Truncation signal losses with FFPE sections

As discussed above, commercial probes for deletion detection from competitors use two color FISH, which included the gene of interest and a centromere specific reference, probe from the same chromosome (Figure 2). The major limitation of simple two color FISH in a widely spaced configuration (centromere and gene of interest) is that detecting copy number changes in tissue sections will lead to higher false positive rates for deletions as nuclei are scored. The distance between the PTEN gene and the centromere control probes (as used by current competitors) means that their distribution in the nuclear three-dimensional space is essentially random. Thus the chances of the control probe being excluded from the nucleus during the sectioning process are just as high as for the gene of interest. This "truncation effect" occurs because part of the cell and nucleus can be lost during the sectioning process, leading to loss of signal from the nucleus being scored. This problem is not a major consideration for the detection of amplifications or gain, where extra copies or signal clusters will still be clearly visible (REF). However, if the target chromosomal change is a deletion then the cutoff level for truncation signal losses (i.e. the false positive rate) can be quite high (see Figure 4).

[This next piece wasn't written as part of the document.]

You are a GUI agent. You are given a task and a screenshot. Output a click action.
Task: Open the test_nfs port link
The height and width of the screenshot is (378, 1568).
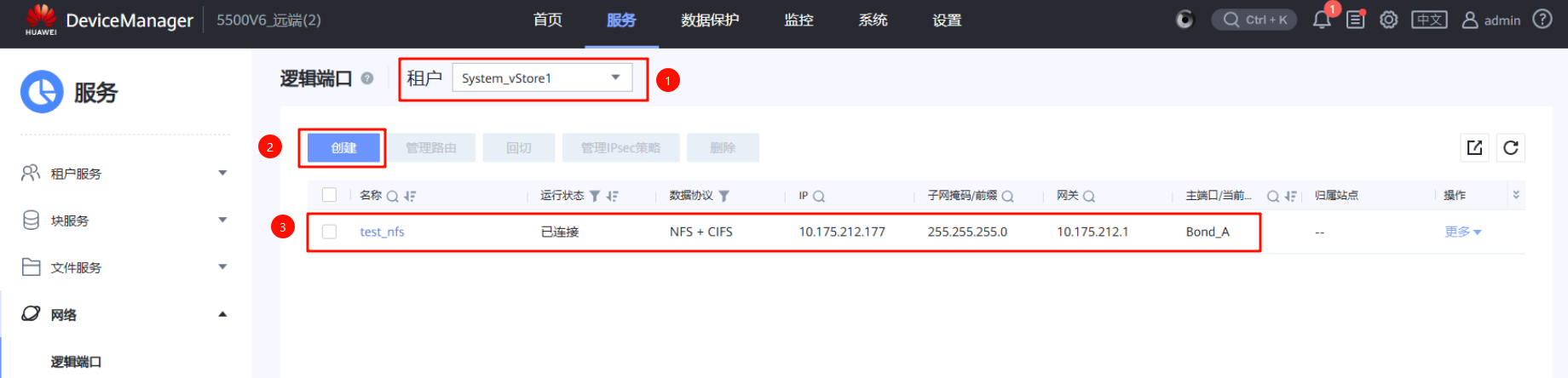click(x=382, y=232)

FIGURE 4 Three dimensional schematic depiction of commercial (competitor) two color interphase FISH using normal cells that will have two red and two green spots per nucleus (see Figure 2 for details of probes). Because of the large distance and random distribution of green and red spots in the nucleus the truncation effect will have an equal probability of leading to signal loss of both probes, so that the control green centromeric probe is not as informative in discriminating between real chromosomal deletion events and false truncation exclusions by sectioning.

The expected proportion of nuclei exhibiting truncation losses when using two color FISH has to be carefully determined using appropriate negative controls. The influence of both diameter and shape of nuclei is an important consideration when evaluation truncation false positive levels with interphase FISH. Nuclei in sections typically have a mean diameter of 8-10 microns, and confocal analysis has shown that intact nuclei often have an elliptical shape rather than the perfect spheres shown schematically in figures 4 and 5. In a recent study of truncation loss of signal by interphase FISH (in 5 micron histological sections of normal cells) was found to have threshold levels of only ~ 20% or normal bone marrow nuclei exhibiting signal losses due to truncations. In contrast ~60% of nuclei in normal liver sections exhibit truncation losses (Wilkins et al.). This variation in false positive rates for detecting losses is due to the cutting artifacts of truncation, that have a greater affect when the larger and irregularly shaped liver cells are more frequently bisected than bone marrow cells, using the 5 micron sections. It is therefore essential that the false positive, likely to come from truncation, be determined by comparison with normal nuclei to the neoplastic tissue nuclei of interest, for all deletion FISH assays. One practical solution for minimizing the truncation effects is the use of 3 or 4 color FISH and proper probe design in the region subject to deletion (i.e. the genomic distances between control probes and the tumor suppressor gene of interest.) The false-positive rate due to truncation can be reduced by choosing an optimal genomic distance between each of the probes that constitutes the three color FISH assay design. In this way it is possible to determine whether a given gene is deleted or not with a higher degree of certainty. We compare 4 color FISH (DDP in house probe set) to 2 color FISH (competitor) is presented in Table 1 below.

FIGURE 5 Principle of DDP in house FISH assay design. LEFT PANEL: Position of probes used by our group to detect PTEN deletion events using four color FISH in prostate cancer (REFS). RIGHT PANEL: Three dimensional schematic depictions of four color interphase FISH using normal cells that will be expected to have two red, green, blue and violet spots per nucleus. The blue centromere probe is used to determine if monotony 10 may be present. The DDP three probe set comprise a red PTEN probe which is flanked by the violet TSPAN15 on the centromeric side, and by the green FAS gene on the telomeric side. Because of the close proximity or flanking control probes, the truncation effect is more likely to impact the entire DDP set so that scoring algorithms for deletion can be designed with improved discrimination between real deletion events and the false truncation exclusions caused by sectioning. In the DDP assay analyses of normal nuclei such as in the schematic section shown here are used to determine threshold levels of "technical loss events" for each probe due truncation exclusion during sectioning.